Corporate innovation is at a real crossroads. To get a read on what’s happening, I sat down in Stockholm with Magnus Karlsson, Partner at Amplify, National Expert & Chairman of SIS/TK 532 Innovation Management at the Swedish Institute for Standards, and Adjunct Professor at KTH. Magnus has been in the innovation trenches for decades, so I wanted his take on what’s working, what’s failing, and what leaders need to know right now.

The Innovation Lab Exodus

You’ve probably noticed it. Innovation labs are dropping like flies. Google’s X and Area 120, Walmart’s Store No. 8, IKEA’s Space 10, and Volvo Labs have either shut theirs down or completely reimagined them. Several U.S. Agency for International Development (USAID) labs, including the Soybean Innovation Lab (University of Illinois) and the Horticulture Innovation Lab, and Lab for Markets, Risk and Resilience (UC Davis), are slated to close in 2025. Even earlier, Denmark’s MindLab and Mexico’s Lab for the City closed in 2019 when governments shifted their focus from innovation to digital transformation.

According to InnoLead, the average Chief Innovation Officer lasts just 4.4 years in the role. That’s shorter than most CMOs. This isn’t a talent problem or even a budget problem. It’s a management problem. Too many companies treat innovation like an art project instead of a disciplined business function that delivers measurable results.

From Art to Science

Magnus hit me with a line I can’t shake: “Innovation efforts cannot only rely of evidence-based decision-making. Leaders must also learn to master assumption-driven decision-making in a structured manner.”

This is where innovation management systems come in. Think ISO 9001 for quality, but for innovation. That’s ISO 56001. A framework that takes innovation from one-off lightning strikes to something systematic, measurable, and repeatable.

Lessons from AI

Naturally, our conversation turned to AI. Magnus compared today’s AI frenzy to the early days of internet hype. AI is just a set of tools. The real play is figuring out how to create value from it. And without the foundations of proper innovation management, most AI projects will go the way of so many innovation labs—lots of hype, little lasting impact.

So, What Is Innovation Management Anyway?
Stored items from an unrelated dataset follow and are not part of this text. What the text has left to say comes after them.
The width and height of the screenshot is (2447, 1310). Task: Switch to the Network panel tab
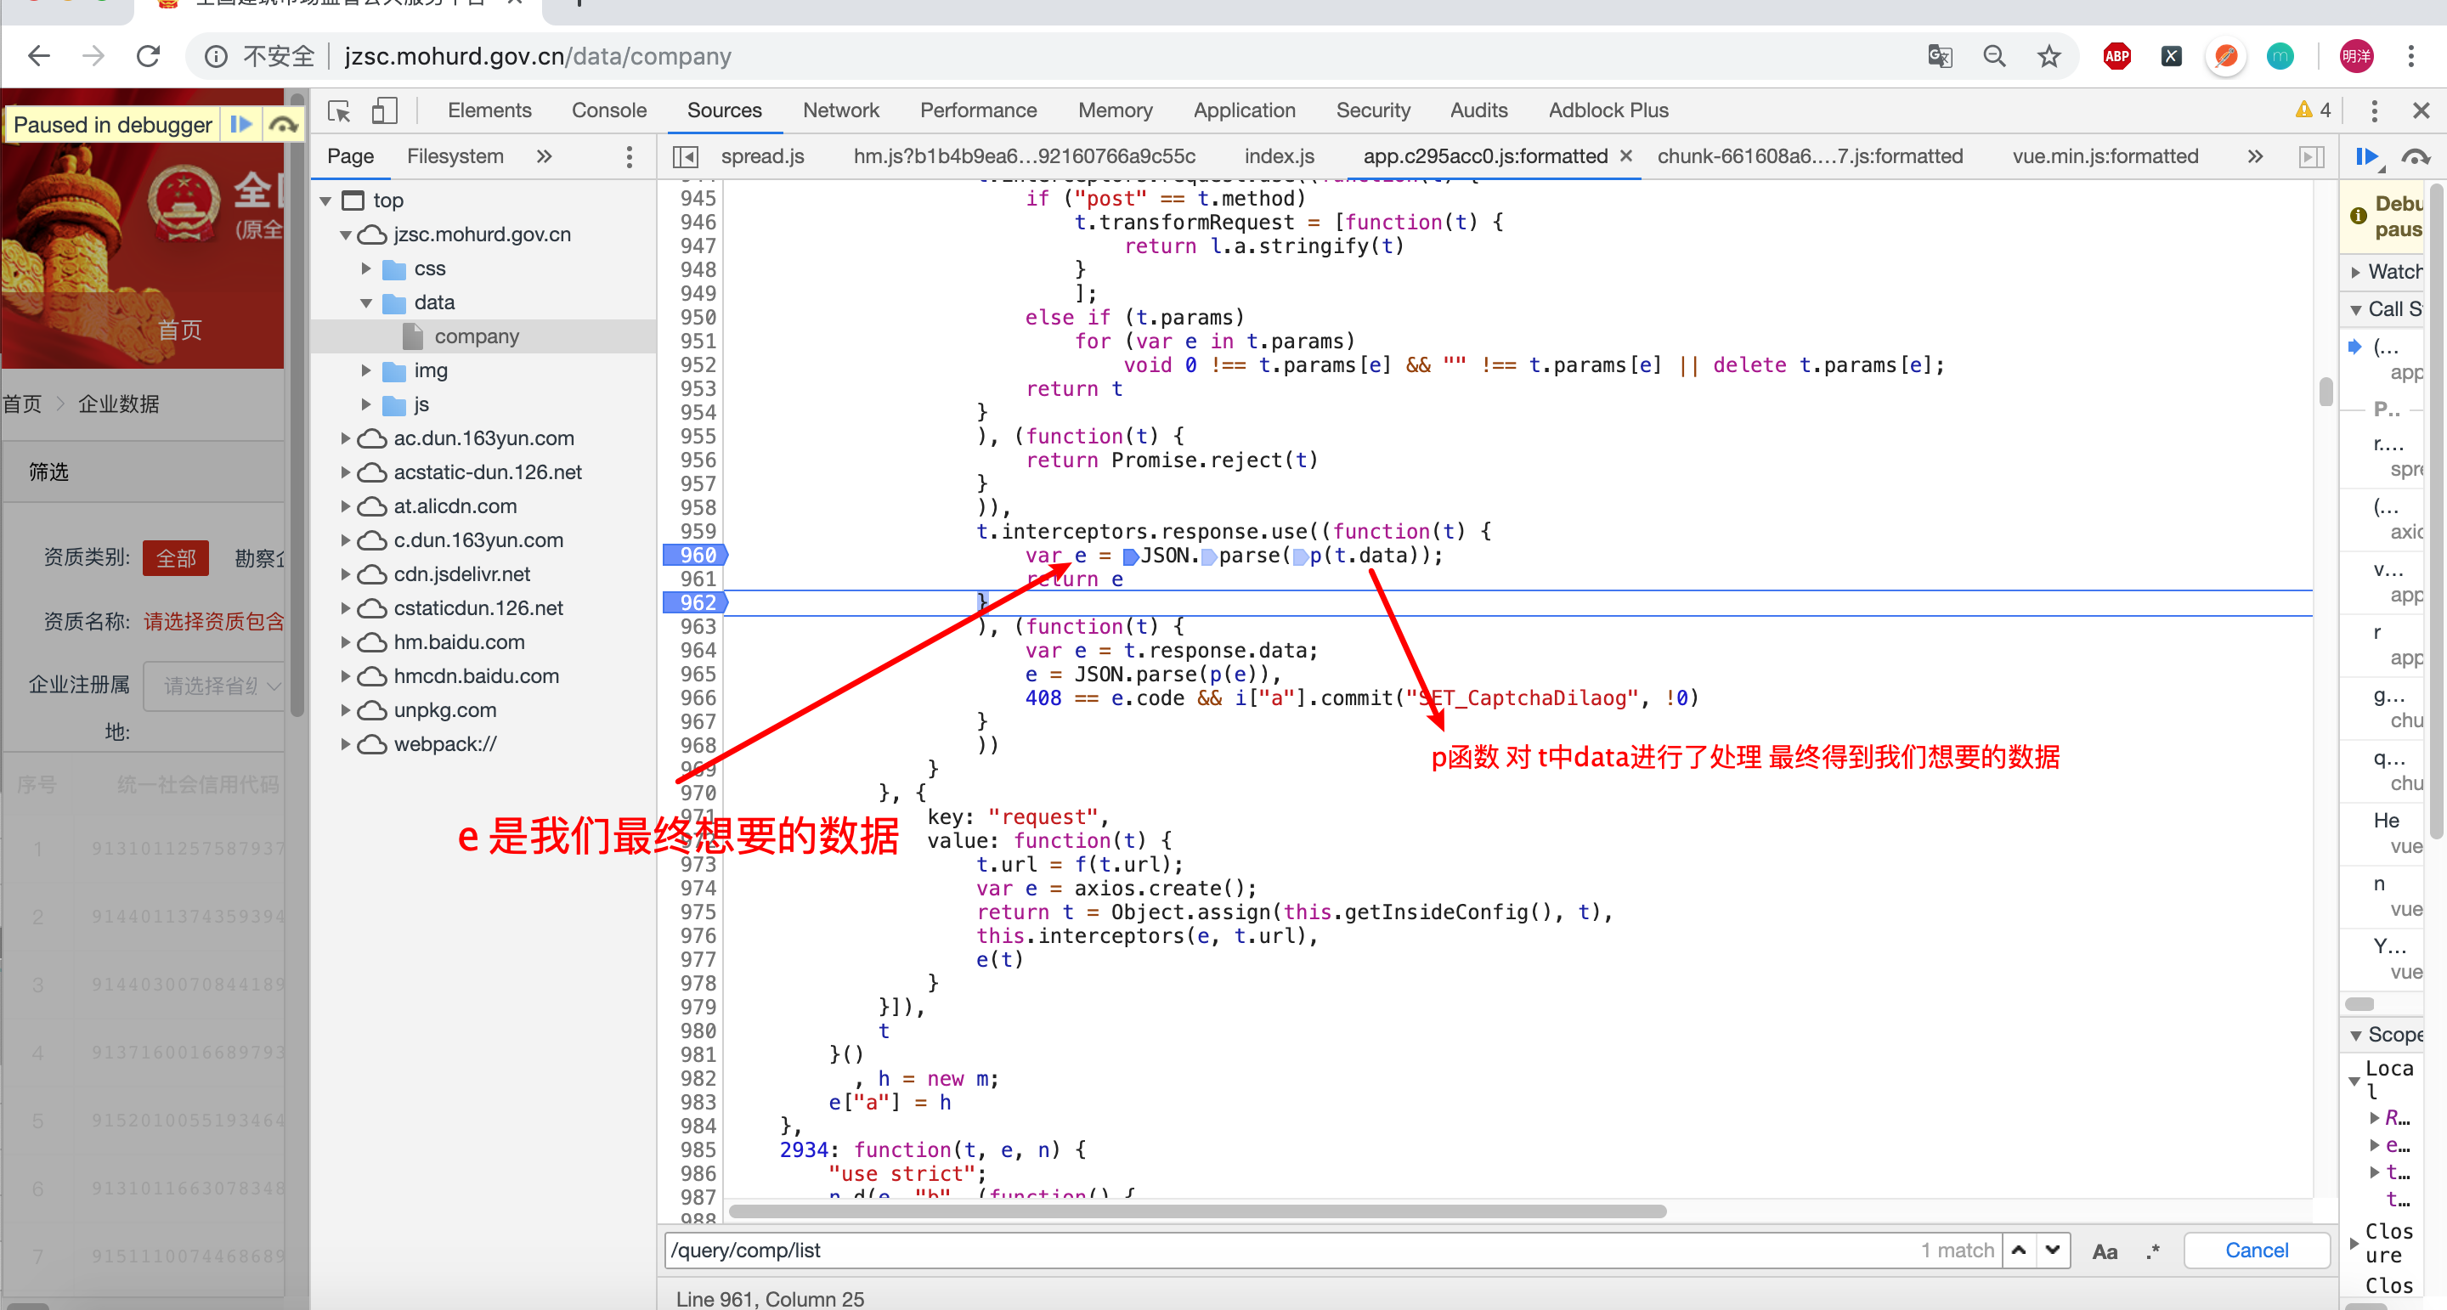pyautogui.click(x=841, y=108)
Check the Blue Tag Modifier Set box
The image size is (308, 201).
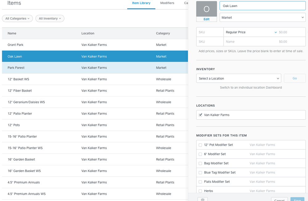tap(200, 173)
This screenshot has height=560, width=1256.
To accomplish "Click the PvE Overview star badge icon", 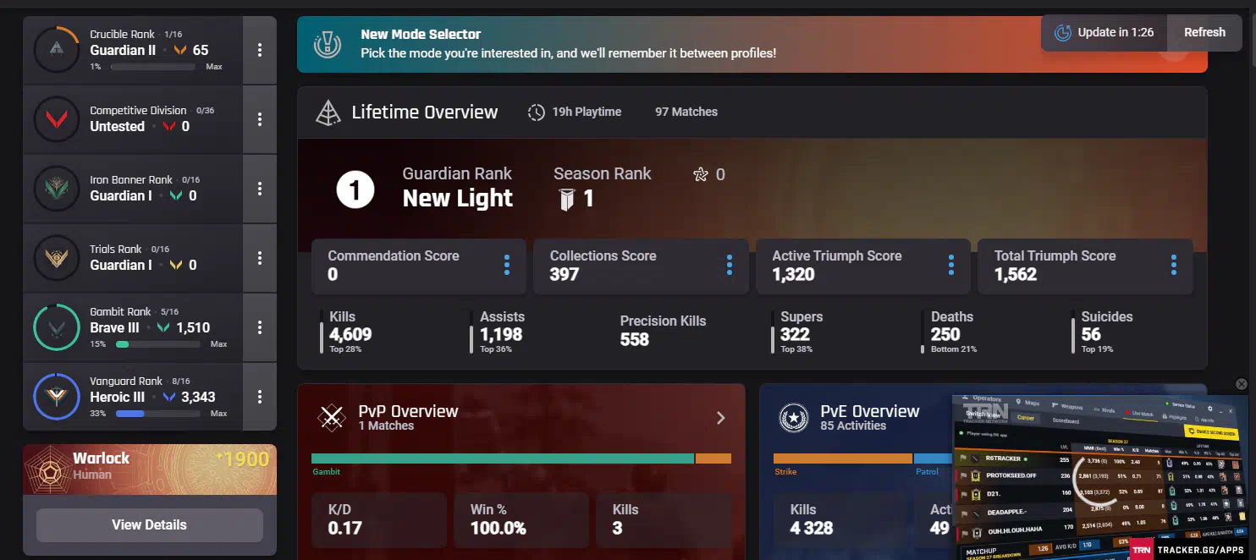I will point(793,417).
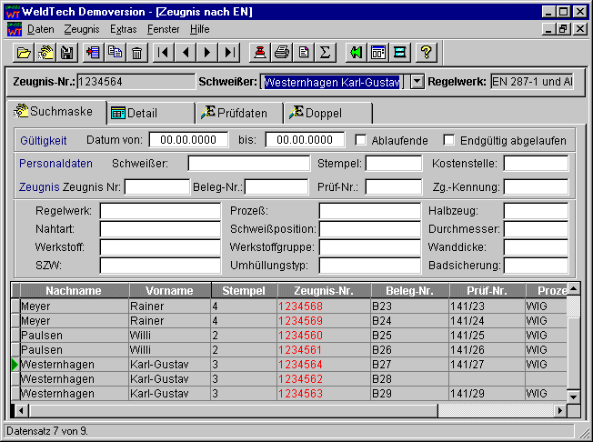Click the save diskette toolbar icon
This screenshot has height=442, width=593.
pyautogui.click(x=66, y=53)
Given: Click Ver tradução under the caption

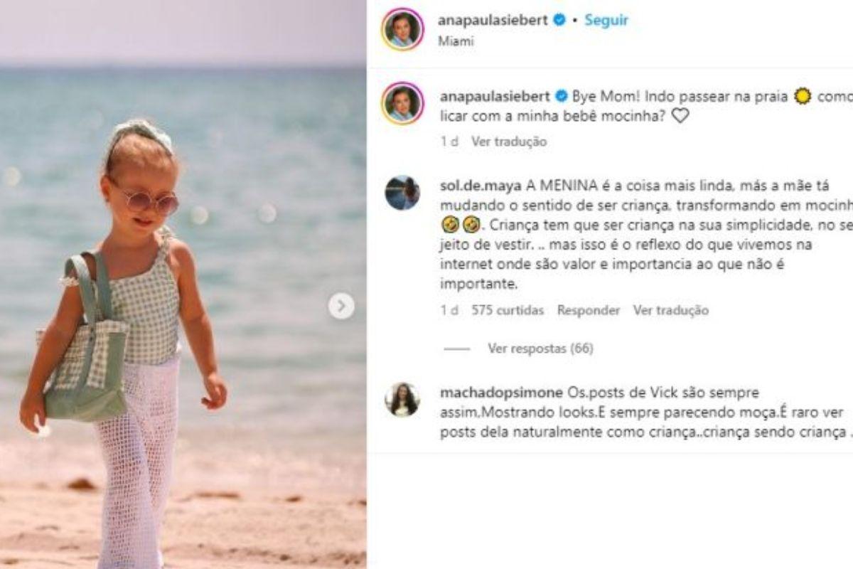Looking at the screenshot, I should coord(509,142).
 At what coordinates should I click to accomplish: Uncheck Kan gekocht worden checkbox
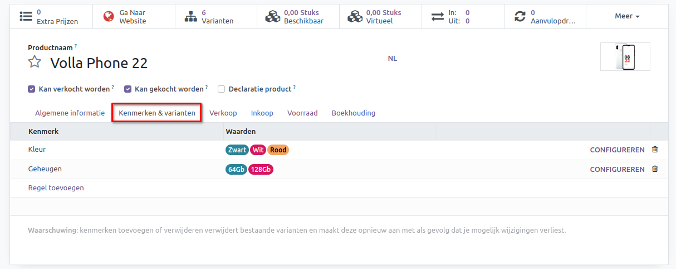[x=128, y=89]
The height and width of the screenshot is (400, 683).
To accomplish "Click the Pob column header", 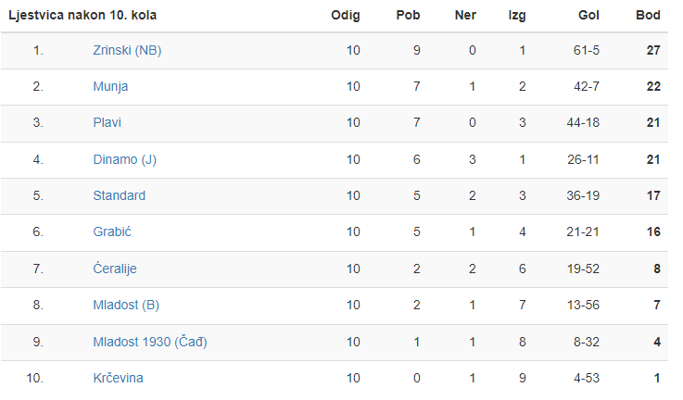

If you’re picturing Six Sigma for quality or ISO for cybersecurity, you’re on the right track. Until recently, there was no universal playbook for innovation. Now there is. At its core, innovation management is about leading and organizing innovation efforts so they consistently deliver results.

What does that look like in action?

  • Capture ideas before they vanish: No more good ideas lost in inboxes or hallway conversations.
  • Run the pipeline: From opportunity to prototype to implementation, every step has a process.
  • Invest smartly: Systems keep you from throwing money at shiny objects  that go nowhere.
  • Measure ROI: Even failed experiments create learnings, and leaders want proof of value.
  • Break down silos: Real innovation doesn’t happen in a vacuum; it happens across functions and organizations.

The Communication Gap

Here’s the kicker. Magnus pointed out that many innovation leaders can’t clearly articulate the value of innovation management to CEOs and boards. If you can’t make the business case, your tenure will be short. And that’s exactly what we’re seeing.

Moving Forward

The road ahead isn’t about waiting for the next “aha” moment. It’s about building management systems that create the conditions for innovation to thrive. ISO 56001 gives us the common language and framework to do it.

Companies that make this shift—from ad-hoc experiments to disciplined, systematic innovation management—will be the ones that thrive in the AI-driven, disruption-heavy years to come.